In the letter addressed to Antonio Guterres, Yemeni President Abed Rabbo Mansour Hadi accused Martin Griffiths, the UN special envoy to Yemen, of undermining chances for peace. Hadi also warns his government would stop dealing with the UN envoy.
“I can no longer tolerate the violations committed by the special envoy, which threaten prospects for a solution,” read the five-page letter, a copy of which was released to reporters Thursday.
It also accuses Griffiths of treating the militia as a "de-facto government and as an equal to the legitimate and elected government” of Yemen.
Tensions arose between Griffiths and Hadi last week after the UN announced the long-delayed Houthi withdrawal from the flashpoint port city of Hodeidah.

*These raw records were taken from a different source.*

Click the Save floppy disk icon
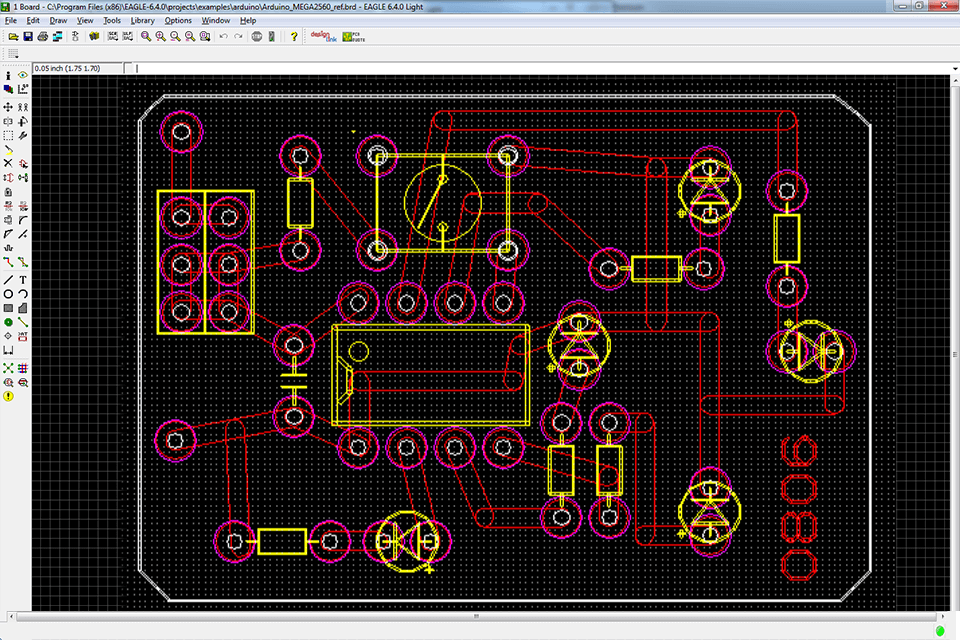Image resolution: width=960 pixels, height=640 pixels. tap(28, 36)
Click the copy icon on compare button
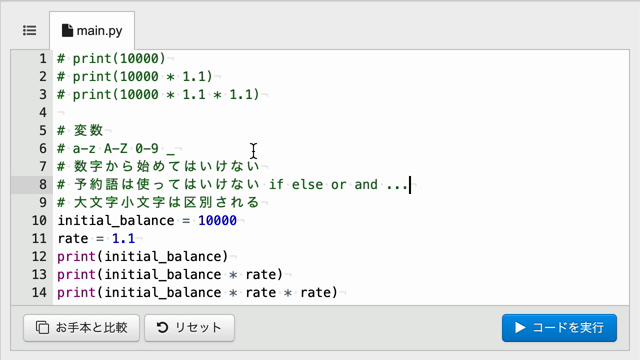 click(42, 327)
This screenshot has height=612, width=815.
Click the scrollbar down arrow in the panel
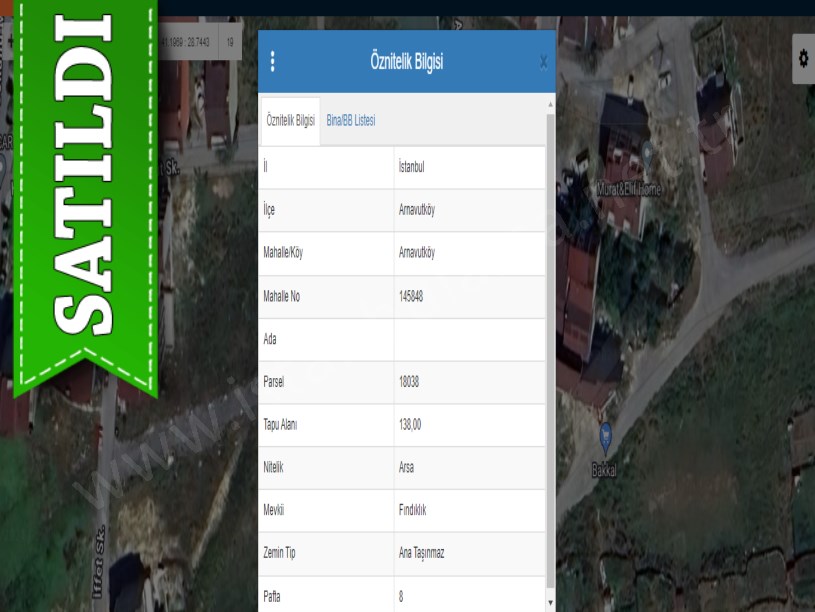550,603
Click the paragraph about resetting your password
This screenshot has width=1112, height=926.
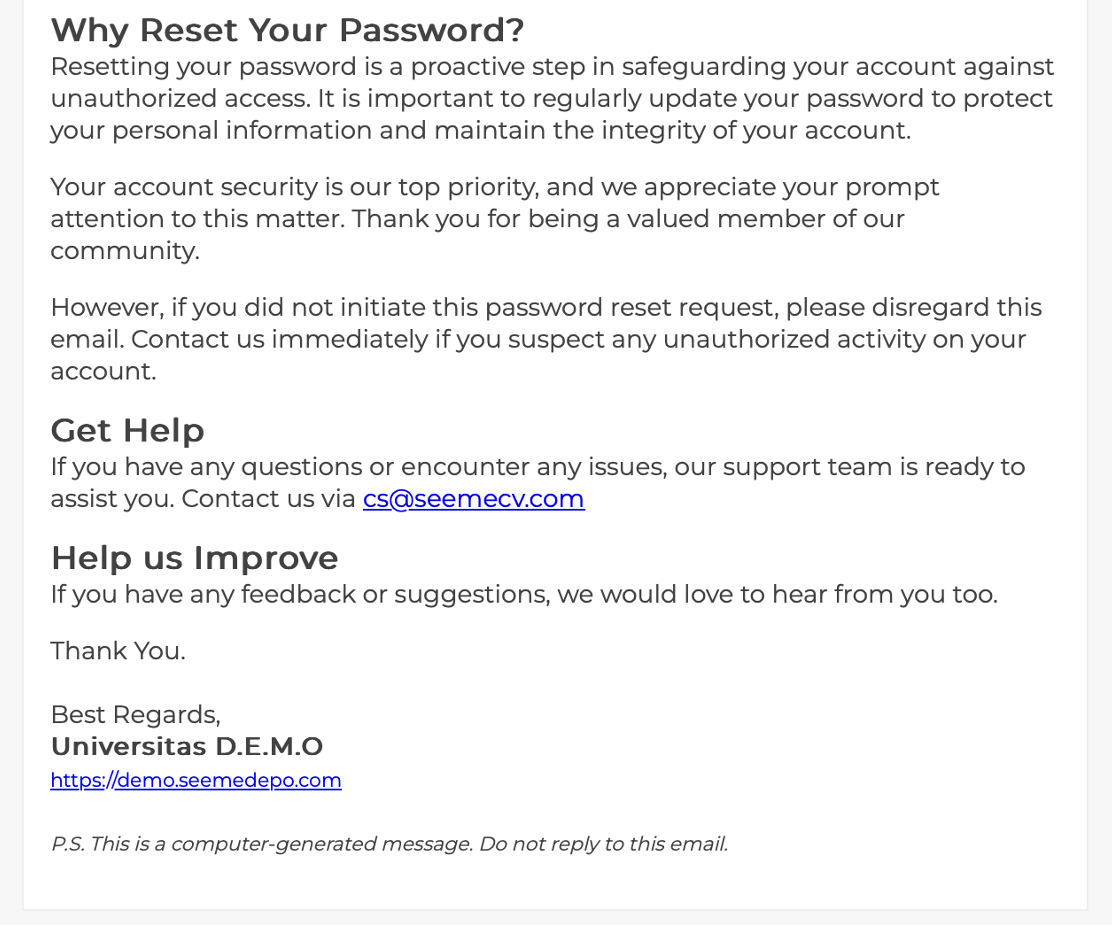[552, 99]
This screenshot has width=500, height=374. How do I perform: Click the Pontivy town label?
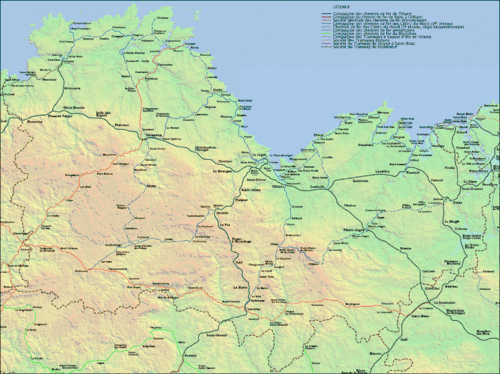pos(191,356)
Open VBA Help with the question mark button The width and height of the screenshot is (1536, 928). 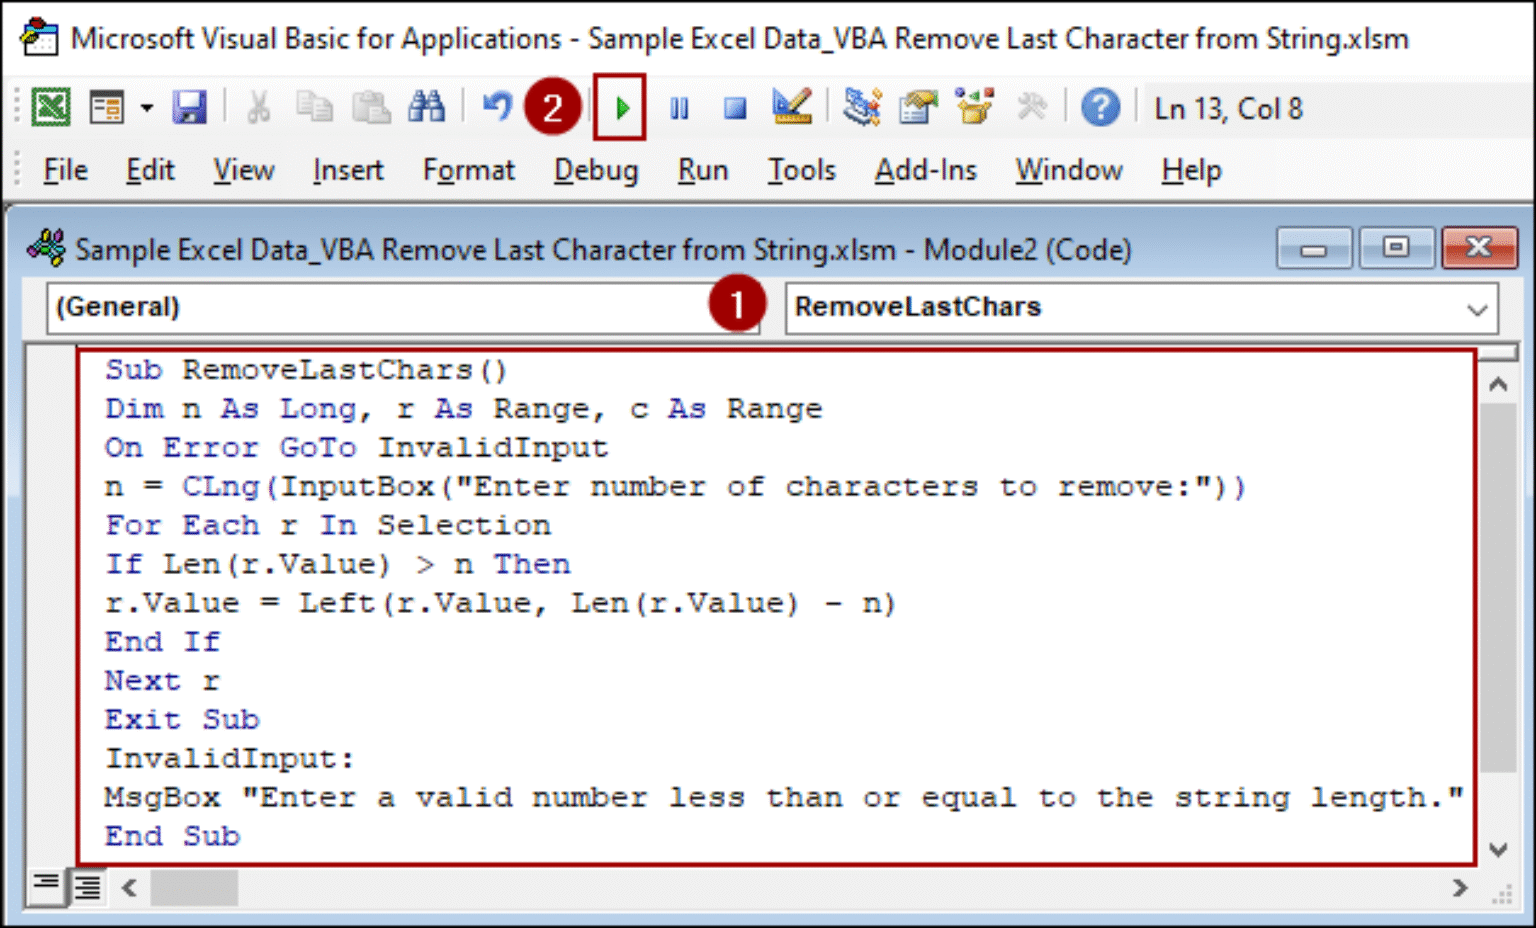click(1101, 107)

Hadi’s government accused Griffiths at the time of turning a blind eye that the militants had allegedly only handed control of the port to “militia leaders” loyal to them. The “redeployment of Houthis” from Hodeidah was part of a UN-brokered deal concluded in December.
Hadi went on to say that Griffiths’s “poor understanding” of the Yemeni conflict makes him unfit for his post.
Later Friday, Houthi leader Mohamed Ali Al-Houthi tweeted that Hadi’s letter to the UN chief was “a miserable attempt to curtail peace.”